• RECORDS SHOWN:
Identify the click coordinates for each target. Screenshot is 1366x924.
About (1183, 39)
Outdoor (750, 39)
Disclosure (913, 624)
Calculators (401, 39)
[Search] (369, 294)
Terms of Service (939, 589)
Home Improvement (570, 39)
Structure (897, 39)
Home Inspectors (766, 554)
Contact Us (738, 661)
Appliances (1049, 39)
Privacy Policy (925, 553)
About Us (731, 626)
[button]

* * *

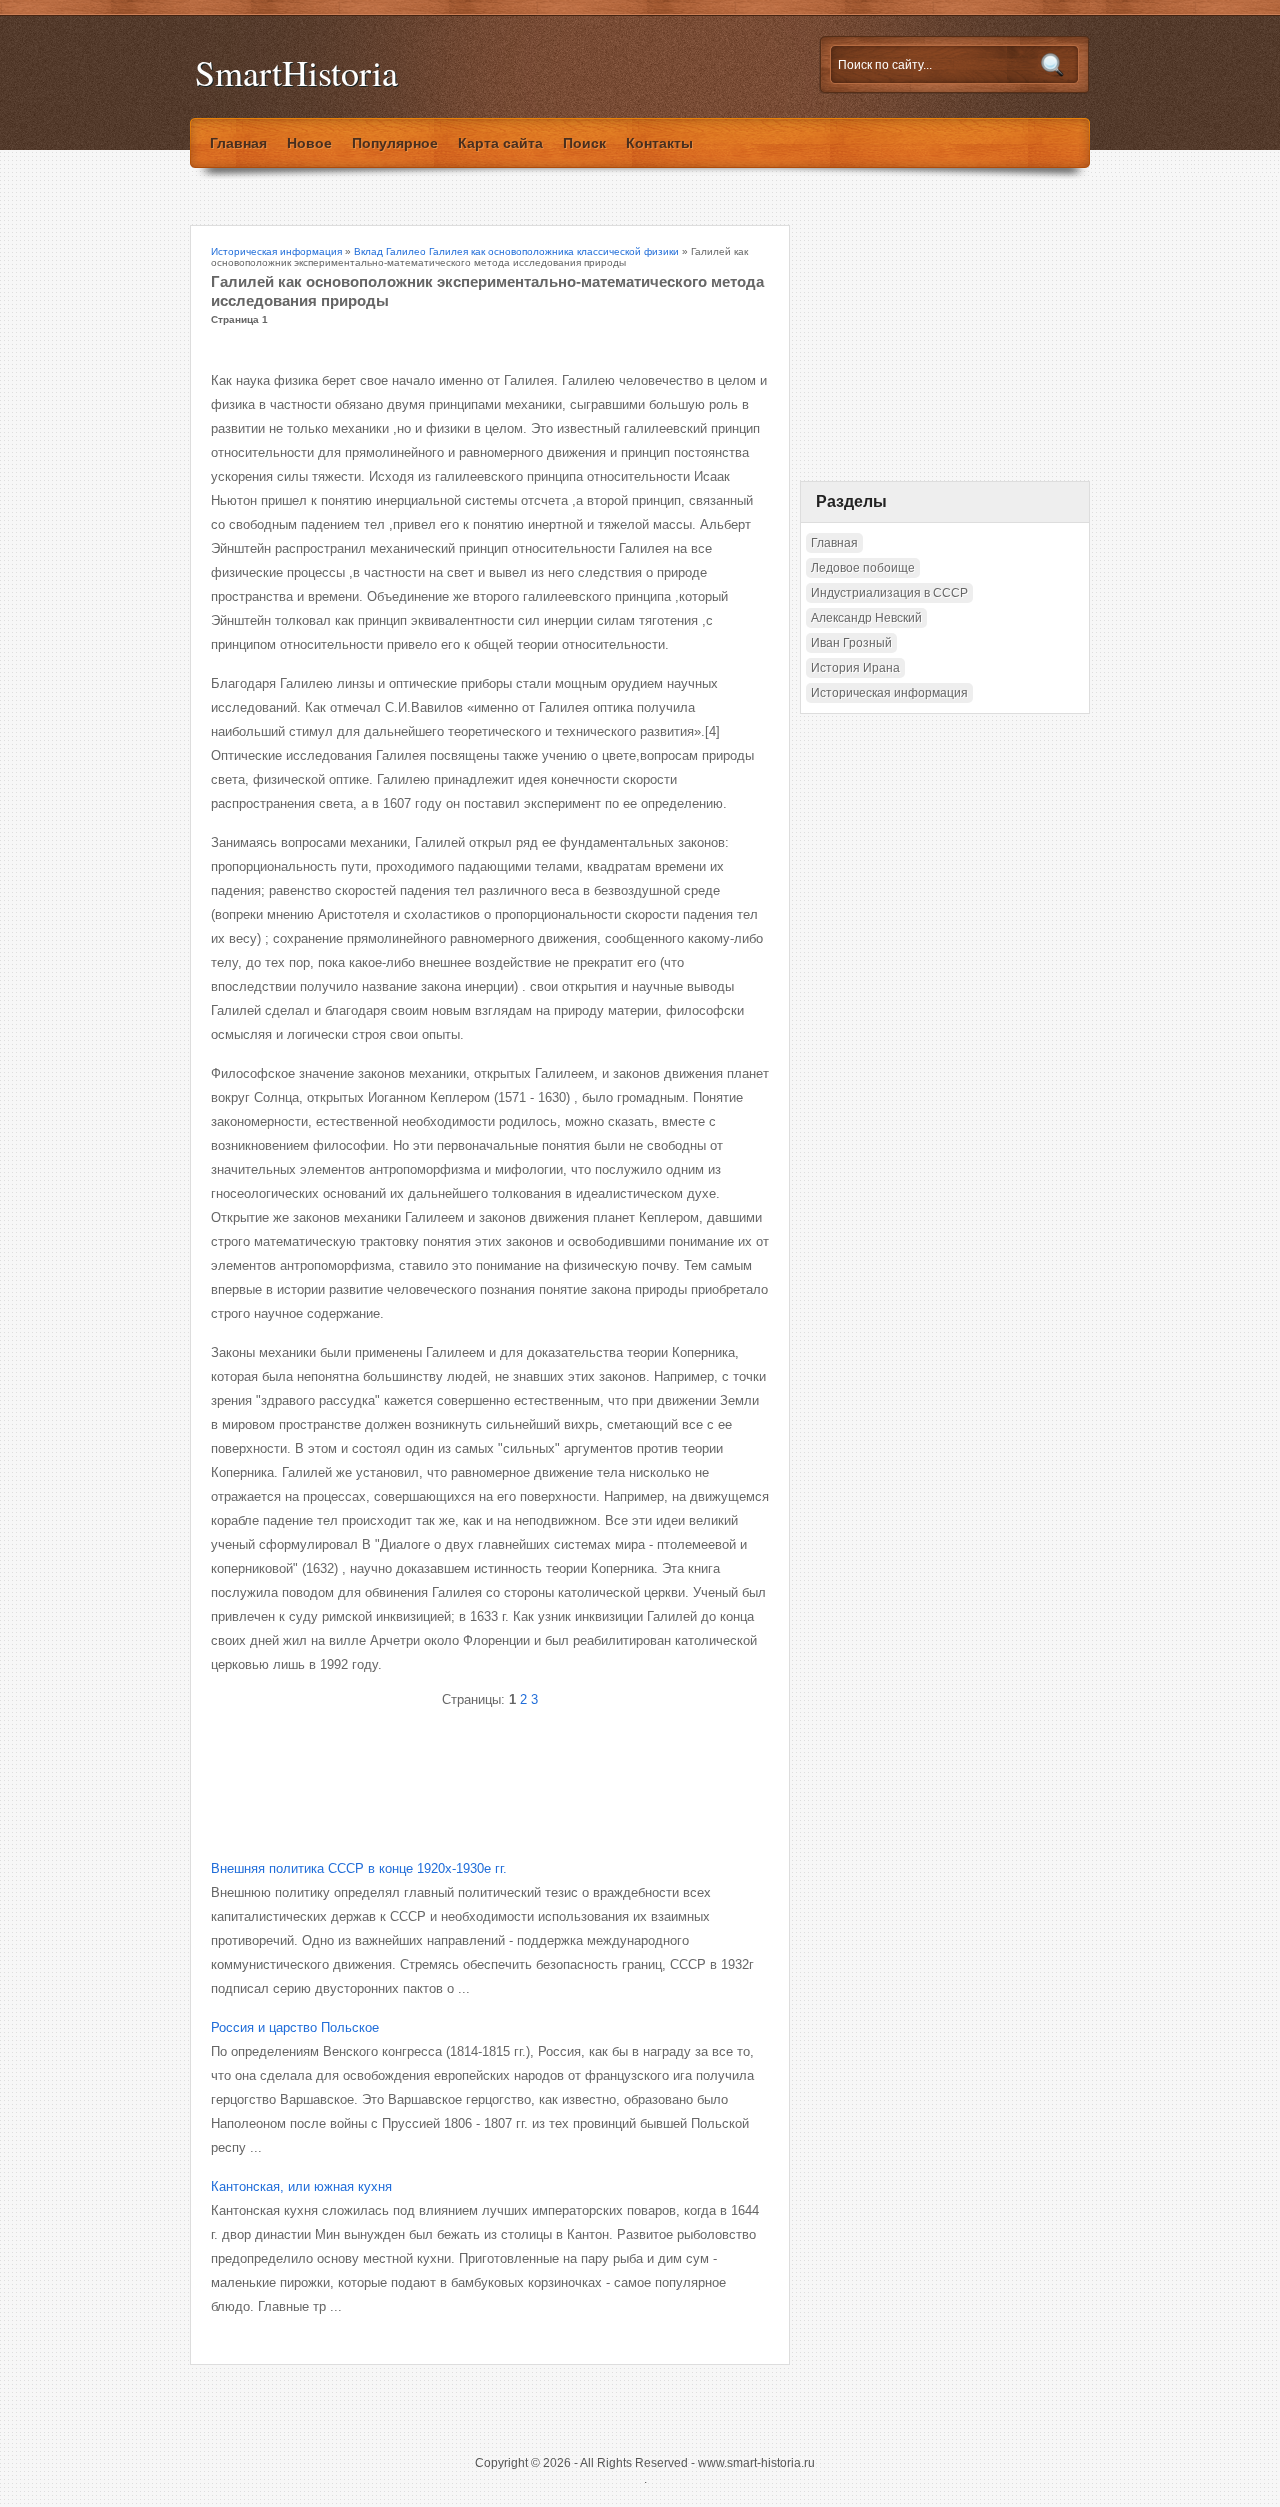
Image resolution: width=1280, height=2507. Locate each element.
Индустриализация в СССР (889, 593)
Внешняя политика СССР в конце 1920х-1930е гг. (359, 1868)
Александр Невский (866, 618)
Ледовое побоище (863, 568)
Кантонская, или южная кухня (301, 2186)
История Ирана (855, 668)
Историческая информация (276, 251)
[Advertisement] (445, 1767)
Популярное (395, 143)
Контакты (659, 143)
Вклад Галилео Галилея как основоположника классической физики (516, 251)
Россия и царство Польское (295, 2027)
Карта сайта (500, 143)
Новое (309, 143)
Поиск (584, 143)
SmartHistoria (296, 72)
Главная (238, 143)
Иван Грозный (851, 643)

• REQUIREMENT: Look above for the line with "Карта сайта (500, 143)" and the line with "Иван Грозный (851, 643)", and reproduce exactly those two lines plus every line between, nothing more.

• ANSWER SPACE:
Карта сайта (500, 143)
Новое (309, 143)
Поиск (584, 143)
SmartHistoria (296, 72)
Главная (238, 143)
Иван Грозный (851, 643)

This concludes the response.